Dataset:
***
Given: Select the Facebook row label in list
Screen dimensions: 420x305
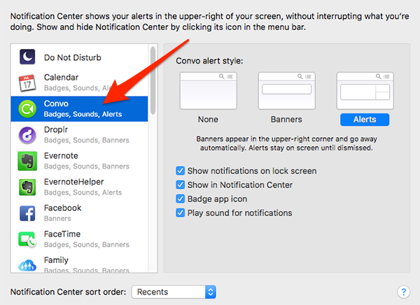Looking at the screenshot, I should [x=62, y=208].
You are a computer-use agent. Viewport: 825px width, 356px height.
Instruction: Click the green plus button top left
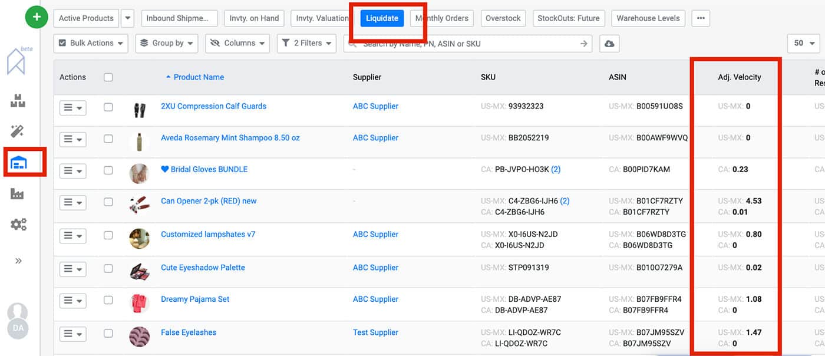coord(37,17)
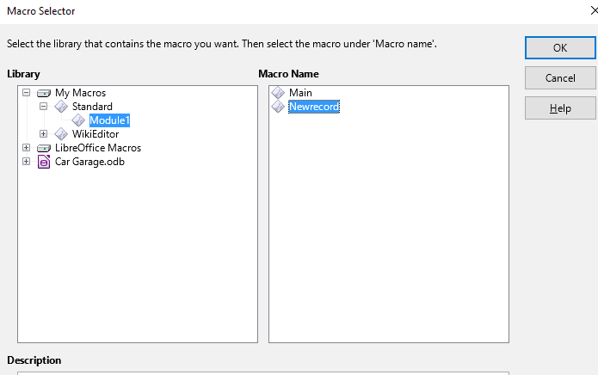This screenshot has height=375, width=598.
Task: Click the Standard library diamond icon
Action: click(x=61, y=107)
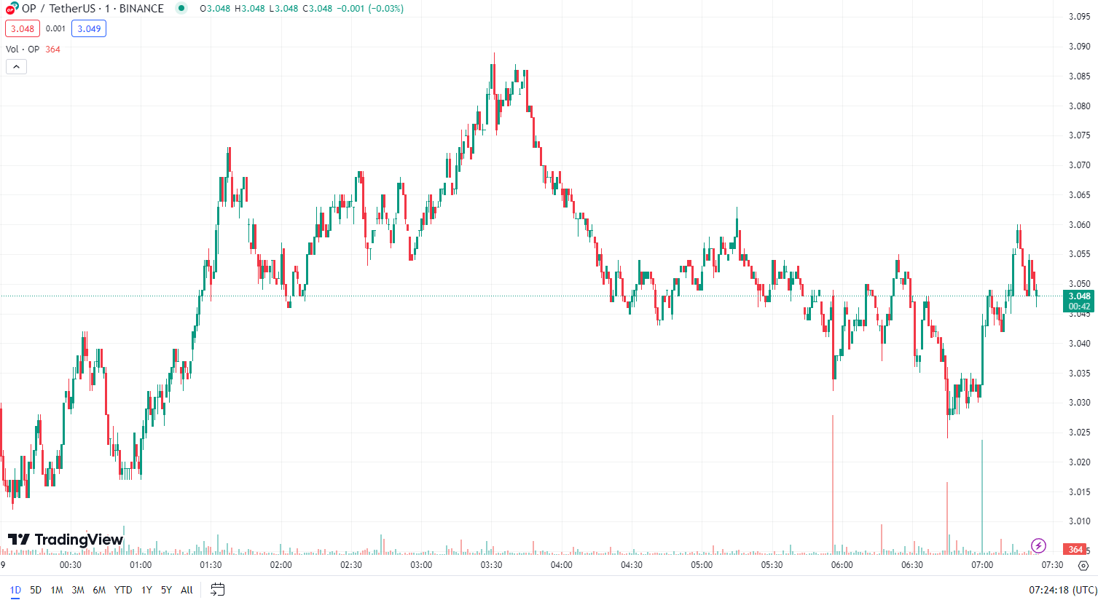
***
What to produce:
Only the lines from the one with "Screen dimensions: 420x305" through the end of the data, both ends included, should be written out exactly, and no pictures should appear.

Exercise result:
Screen dimensions: 420x305
Looking at the screenshot, I should [x=62, y=208].
You are a computer-use agent. Viewport: 825px width, 356px height.
Instruction: Click the green plus button top left
coord(37,17)
This screenshot has height=375, width=598.
Task: Click the Standard library diamond icon
Action: click(x=61, y=107)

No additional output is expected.